» Exercise instructions
Express the following items as a numbered list, leaving out any blank lines.

>>>

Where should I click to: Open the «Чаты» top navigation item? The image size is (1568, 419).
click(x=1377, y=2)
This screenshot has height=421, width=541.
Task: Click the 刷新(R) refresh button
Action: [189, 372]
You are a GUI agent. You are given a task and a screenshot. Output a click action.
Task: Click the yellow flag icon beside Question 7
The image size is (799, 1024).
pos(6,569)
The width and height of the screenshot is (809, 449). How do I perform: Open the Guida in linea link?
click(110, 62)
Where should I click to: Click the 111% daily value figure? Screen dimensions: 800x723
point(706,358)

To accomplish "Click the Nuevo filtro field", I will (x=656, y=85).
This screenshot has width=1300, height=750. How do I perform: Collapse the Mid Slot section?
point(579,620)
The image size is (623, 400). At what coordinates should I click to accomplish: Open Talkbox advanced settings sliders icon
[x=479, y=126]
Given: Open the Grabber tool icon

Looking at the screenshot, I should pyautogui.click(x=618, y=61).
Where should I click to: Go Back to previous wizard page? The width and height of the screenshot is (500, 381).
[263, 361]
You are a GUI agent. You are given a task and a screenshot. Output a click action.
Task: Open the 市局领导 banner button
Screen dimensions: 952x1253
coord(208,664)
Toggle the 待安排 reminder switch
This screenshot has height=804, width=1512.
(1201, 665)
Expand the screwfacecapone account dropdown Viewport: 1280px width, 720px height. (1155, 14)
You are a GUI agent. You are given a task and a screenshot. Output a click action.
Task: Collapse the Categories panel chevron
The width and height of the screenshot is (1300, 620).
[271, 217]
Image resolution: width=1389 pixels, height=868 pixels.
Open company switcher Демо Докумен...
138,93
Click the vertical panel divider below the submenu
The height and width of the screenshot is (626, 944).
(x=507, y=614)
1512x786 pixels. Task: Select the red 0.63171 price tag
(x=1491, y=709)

<<<

» Exercise result
1. Where should I click to: Open the «Чаты» top navigation item? The image size is (1568, 419).
2. click(x=1377, y=2)
3. This screenshot has height=421, width=541.
4. Task: Click the 刷新(R) refresh button
5. Action: [189, 372]
6. You are a GUI agent. You are given a task and a screenshot. Output a click action.
7. Task: Click the yellow flag icon beside Question 7
8. The image size is (799, 1024).
9. pos(6,569)
10. The width and height of the screenshot is (809, 449). How do I perform: Open the Guida in linea link?
11. click(110, 62)
12. Where should I click to: Click the 111% daily value figure? Screen dimensions: 800x723
13. point(706,358)
14. To accomplish "Click the Nuevo filtro field", I will (x=656, y=85).
15. This screenshot has width=1300, height=750. How do I perform: Collapse the Mid Slot section?
16. point(579,620)
17. The image size is (623, 400). At what coordinates should I click to accomplish: Open Talkbox advanced settings sliders icon
18. [x=479, y=126]
19. Given: Open the Grabber tool icon
20. Looking at the screenshot, I should pyautogui.click(x=618, y=61).
21. Where should I click to: Go Back to previous wizard page? The width and height of the screenshot is (500, 381).
22. [263, 361]
23. You are a GUI agent. You are given a task and a screenshot. Output a click action.
24. Task: Open the 市局领导 banner button
25. Screen dimensions: 952x1253
26. coord(208,664)
27. Toggle the 待安排 reminder switch
28. This screenshot has height=804, width=1512.
29. (1201, 665)
30. Expand the screwfacecapone account dropdown Viewport: 1280px width, 720px height. (1155, 14)
31. You are a GUI agent. You are given a task and a screenshot. Output a click action.
32. Task: Collapse the Categories panel chevron
33. The width and height of the screenshot is (1300, 620).
34. [271, 217]
35. Image resolution: width=1389 pixels, height=868 pixels.
36. Open company switcher Демо Докумен...
37. 138,93
38. Click the vertical panel divider below the submenu
39. The height and width of the screenshot is (626, 944).
40. (x=507, y=614)
41. 1512x786 pixels. Task: Select the red 0.63171 price tag
42. (x=1491, y=709)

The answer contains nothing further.